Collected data
# # # #

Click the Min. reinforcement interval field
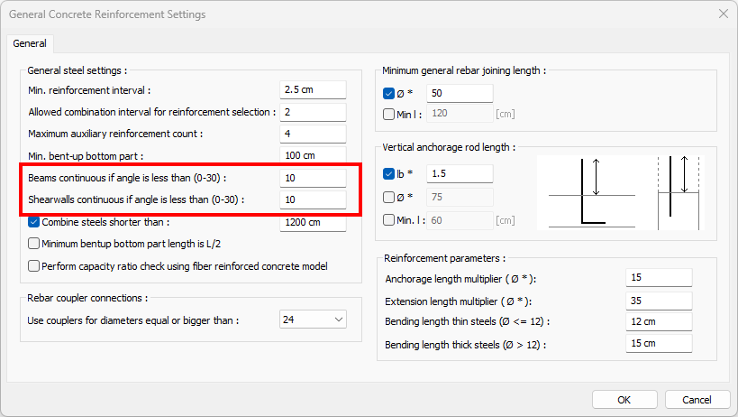The image size is (738, 417). click(x=313, y=89)
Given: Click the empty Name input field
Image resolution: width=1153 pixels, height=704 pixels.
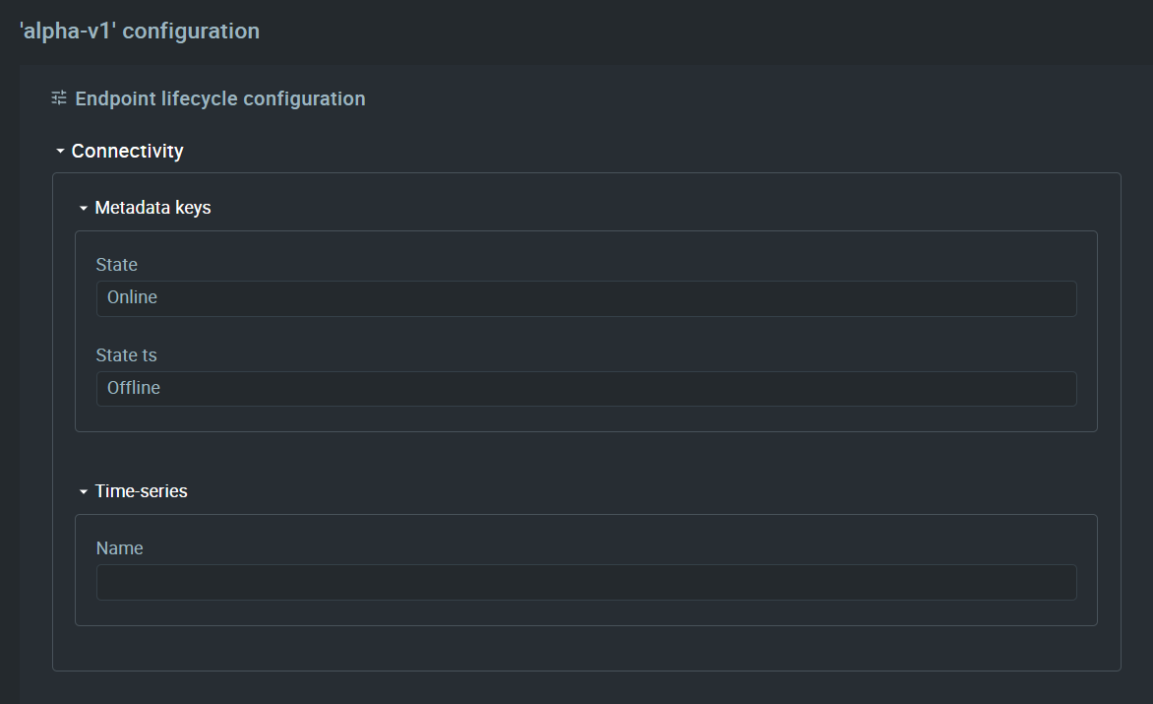Looking at the screenshot, I should tap(586, 582).
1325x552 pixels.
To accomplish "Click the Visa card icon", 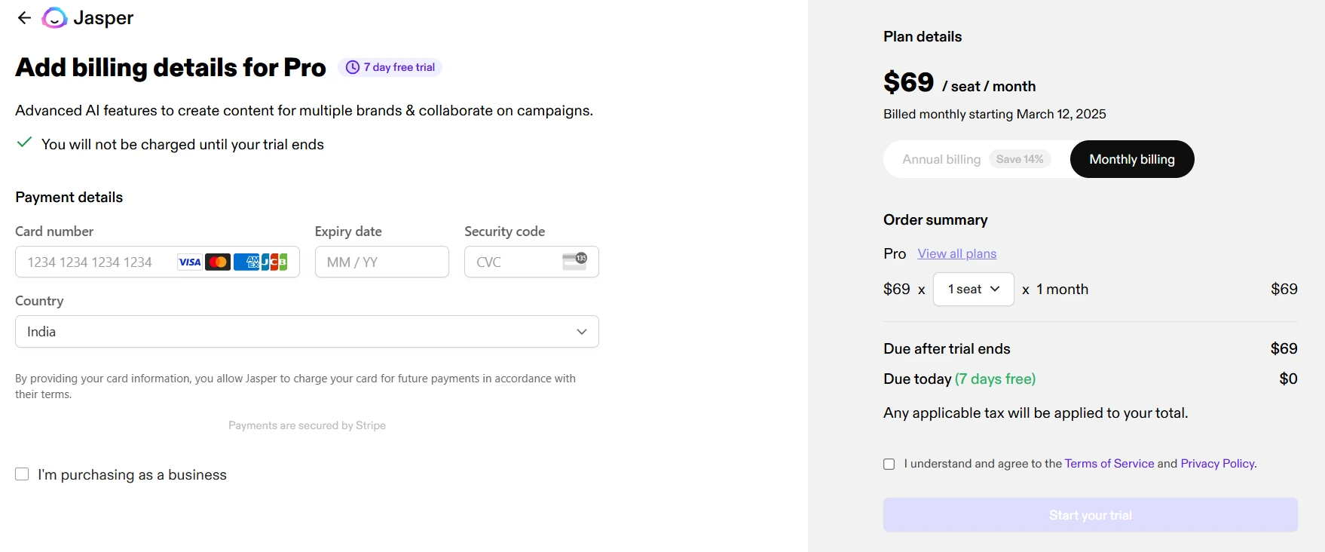I will click(x=190, y=262).
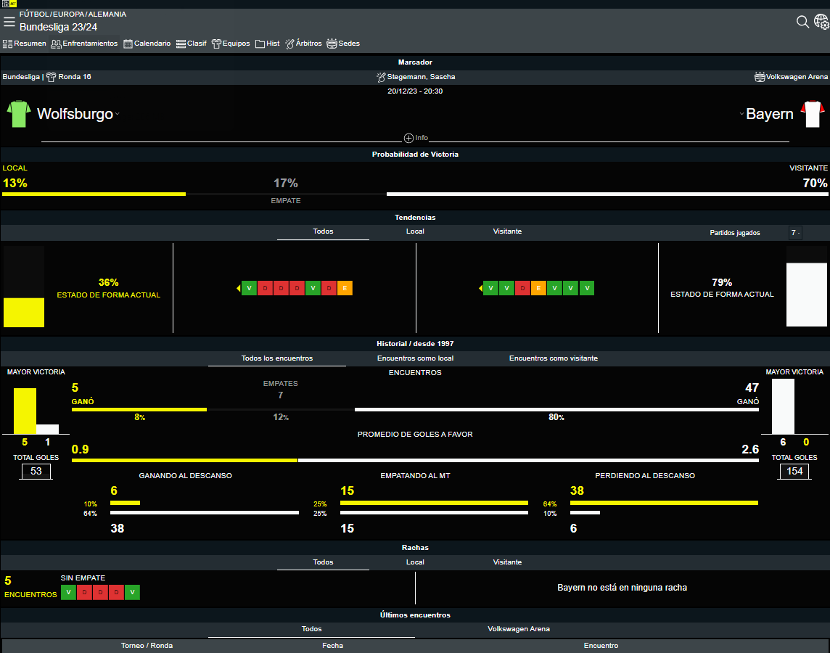Select Local filter in Tendencias
830x653 pixels.
(x=415, y=231)
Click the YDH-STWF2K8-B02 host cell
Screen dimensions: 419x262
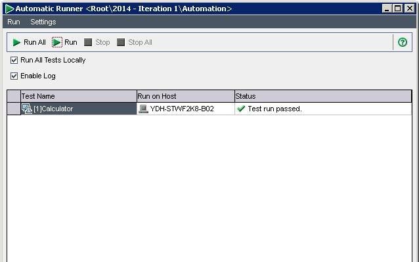[186, 109]
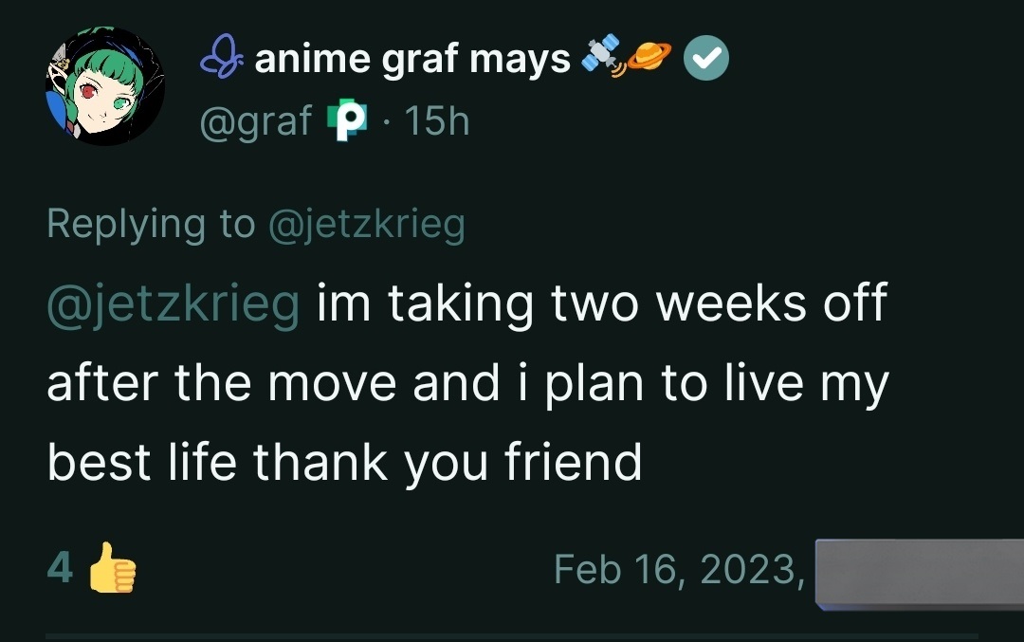This screenshot has width=1024, height=642.
Task: Open the green-haired anime profile avatar
Action: pyautogui.click(x=104, y=87)
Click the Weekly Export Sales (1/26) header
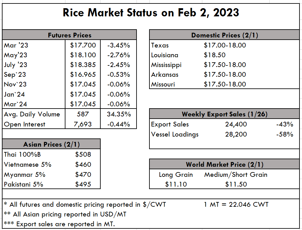This screenshot has height=230, width=302. coord(224,114)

# # # #

**YOUR OBJECTIVE**
Begin with the line that has "Screen dimensions: 419x262" and continue to the last line of the entries, printing each line exactly and nothing else; include both ends and skip the pictures.

**ANSWER SECTION**
Screen dimensions: 419x262
[186, 109]
This screenshot has width=1024, height=642.
Task: Open the green-haired anime profile avatar
Action: pyautogui.click(x=104, y=87)
Click the Weekly Export Sales (1/26) header
This screenshot has height=230, width=302. coord(224,114)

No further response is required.